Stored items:
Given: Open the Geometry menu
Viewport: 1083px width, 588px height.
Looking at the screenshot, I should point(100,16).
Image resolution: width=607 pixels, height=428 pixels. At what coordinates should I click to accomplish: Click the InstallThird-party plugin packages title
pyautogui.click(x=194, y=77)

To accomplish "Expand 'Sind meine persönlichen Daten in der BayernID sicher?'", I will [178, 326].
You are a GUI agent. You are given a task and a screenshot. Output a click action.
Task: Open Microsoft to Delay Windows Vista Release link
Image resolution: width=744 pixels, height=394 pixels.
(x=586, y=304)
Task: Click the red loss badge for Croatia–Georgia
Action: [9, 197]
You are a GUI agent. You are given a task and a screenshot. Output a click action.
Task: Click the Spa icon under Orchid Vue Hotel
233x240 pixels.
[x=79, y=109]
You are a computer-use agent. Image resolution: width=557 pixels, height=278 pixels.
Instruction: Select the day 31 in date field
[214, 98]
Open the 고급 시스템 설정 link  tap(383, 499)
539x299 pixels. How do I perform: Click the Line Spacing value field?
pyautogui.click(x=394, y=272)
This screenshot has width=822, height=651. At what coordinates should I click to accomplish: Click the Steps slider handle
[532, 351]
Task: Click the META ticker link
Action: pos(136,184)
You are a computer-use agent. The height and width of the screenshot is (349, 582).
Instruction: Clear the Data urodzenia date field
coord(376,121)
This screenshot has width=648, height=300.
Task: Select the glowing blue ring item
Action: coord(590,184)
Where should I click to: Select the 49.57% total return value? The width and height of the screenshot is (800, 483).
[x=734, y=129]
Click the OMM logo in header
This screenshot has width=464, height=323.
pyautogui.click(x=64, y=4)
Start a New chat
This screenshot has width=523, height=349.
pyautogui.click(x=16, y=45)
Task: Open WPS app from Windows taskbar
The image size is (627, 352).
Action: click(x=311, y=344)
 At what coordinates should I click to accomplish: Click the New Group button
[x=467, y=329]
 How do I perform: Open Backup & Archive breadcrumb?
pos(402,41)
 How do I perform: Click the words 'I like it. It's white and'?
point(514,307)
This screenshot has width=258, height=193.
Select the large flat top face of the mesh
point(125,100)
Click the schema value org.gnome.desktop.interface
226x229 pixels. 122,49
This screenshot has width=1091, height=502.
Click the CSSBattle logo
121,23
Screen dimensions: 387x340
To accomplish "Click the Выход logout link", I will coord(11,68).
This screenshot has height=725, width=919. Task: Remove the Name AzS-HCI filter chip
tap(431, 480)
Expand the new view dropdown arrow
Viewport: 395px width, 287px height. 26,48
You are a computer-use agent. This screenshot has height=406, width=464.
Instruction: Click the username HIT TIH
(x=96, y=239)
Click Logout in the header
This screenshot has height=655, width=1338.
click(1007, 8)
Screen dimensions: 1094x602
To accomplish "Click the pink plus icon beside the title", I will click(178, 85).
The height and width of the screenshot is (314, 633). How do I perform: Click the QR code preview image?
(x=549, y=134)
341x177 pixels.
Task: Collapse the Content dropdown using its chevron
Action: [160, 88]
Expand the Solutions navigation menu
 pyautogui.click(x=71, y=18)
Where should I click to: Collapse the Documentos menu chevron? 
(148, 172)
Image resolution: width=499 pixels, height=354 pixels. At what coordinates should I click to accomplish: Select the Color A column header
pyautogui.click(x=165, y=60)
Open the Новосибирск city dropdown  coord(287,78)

[What to do]
Write the entries out again verbatim, every one of them.

[Answer space]
Given: Open the Geometry menu
Viewport: 1083px width, 588px height.
Looking at the screenshot, I should point(100,16).
Image resolution: width=607 pixels, height=428 pixels. At what coordinates should I click to accomplish: Click the InstallThird-party plugin packages title
pyautogui.click(x=194, y=77)

To accomplish "Expand 'Sind meine persönlichen Daten in der BayernID sicher?'", I will [178, 326].
You are a GUI agent. You are given a task and a screenshot. Output a click action.
Task: Open Microsoft to Delay Windows Vista Release link
Image resolution: width=744 pixels, height=394 pixels.
(x=586, y=304)
Task: Click the red loss badge for Croatia–Georgia
Action: [9, 197]
You are a GUI agent. You are given a task and a screenshot. Output a click action.
Task: Click the Spa icon under Orchid Vue Hotel
233x240 pixels.
[x=79, y=109]
You are a computer-use agent. Image resolution: width=557 pixels, height=278 pixels.
Instruction: Select the day 31 in date field
[214, 98]
Open the 고급 시스템 설정 link  tap(383, 499)
539x299 pixels. How do I perform: Click the Line Spacing value field?
pyautogui.click(x=394, y=272)
This screenshot has width=822, height=651. At what coordinates should I click to accomplish: Click the Steps slider handle
[532, 351]
Task: Click the META ticker link
Action: pos(136,184)
You are a computer-use agent. The height and width of the screenshot is (349, 582).
Instruction: Clear the Data urodzenia date field
coord(376,121)
This screenshot has width=648, height=300.
Task: Select the glowing blue ring item
Action: coord(590,184)
Where should I click to: Select the 49.57% total return value? The width and height of the screenshot is (800, 483).
[x=734, y=129]
Click the OMM logo in header
This screenshot has width=464, height=323.
pyautogui.click(x=64, y=4)
Start a New chat
This screenshot has width=523, height=349.
pyautogui.click(x=16, y=45)
Task: Open WPS app from Windows taskbar
The image size is (627, 352).
Action: click(x=311, y=344)
 At what coordinates should I click to accomplish: Click the New Group button
[x=467, y=329]
 How do I perform: Open Backup & Archive breadcrumb?
pos(402,41)
 How do I perform: Click the words 'I like it. It's white and'?
point(514,307)
This screenshot has width=258, height=193.
Select the large flat top face of the mesh
point(125,100)
Click the schema value org.gnome.desktop.interface
226x229 pixels. 122,49
This screenshot has width=1091, height=502.
Click the CSSBattle logo
121,23
Screen dimensions: 387x340
To accomplish "Click the Выход logout link", I will coord(11,68).
This screenshot has height=725, width=919. Task: Remove the Name AzS-HCI filter chip
tap(431, 480)
Expand the new view dropdown arrow
Viewport: 395px width, 287px height. 26,48
You are a computer-use agent. This screenshot has height=406, width=464.
Instruction: Click the username HIT TIH
(x=96, y=239)
Click Logout in the header
This screenshot has height=655, width=1338.
click(1007, 8)
Screen dimensions: 1094x602
To accomplish "Click the pink plus icon beside the title", I will click(178, 85).
The height and width of the screenshot is (314, 633). How do I perform: Click the QR code preview image?
(x=549, y=134)
341x177 pixels.
Task: Collapse the Content dropdown using its chevron
Action: [160, 88]
Expand the Solutions navigation menu
 pyautogui.click(x=71, y=18)
Where should I click to: Collapse the Documentos menu chevron? 
(148, 172)
Image resolution: width=499 pixels, height=354 pixels. At what coordinates should I click to accomplish: Select the Color A column header
pyautogui.click(x=165, y=60)
Open the Новосибирск city dropdown  coord(287,78)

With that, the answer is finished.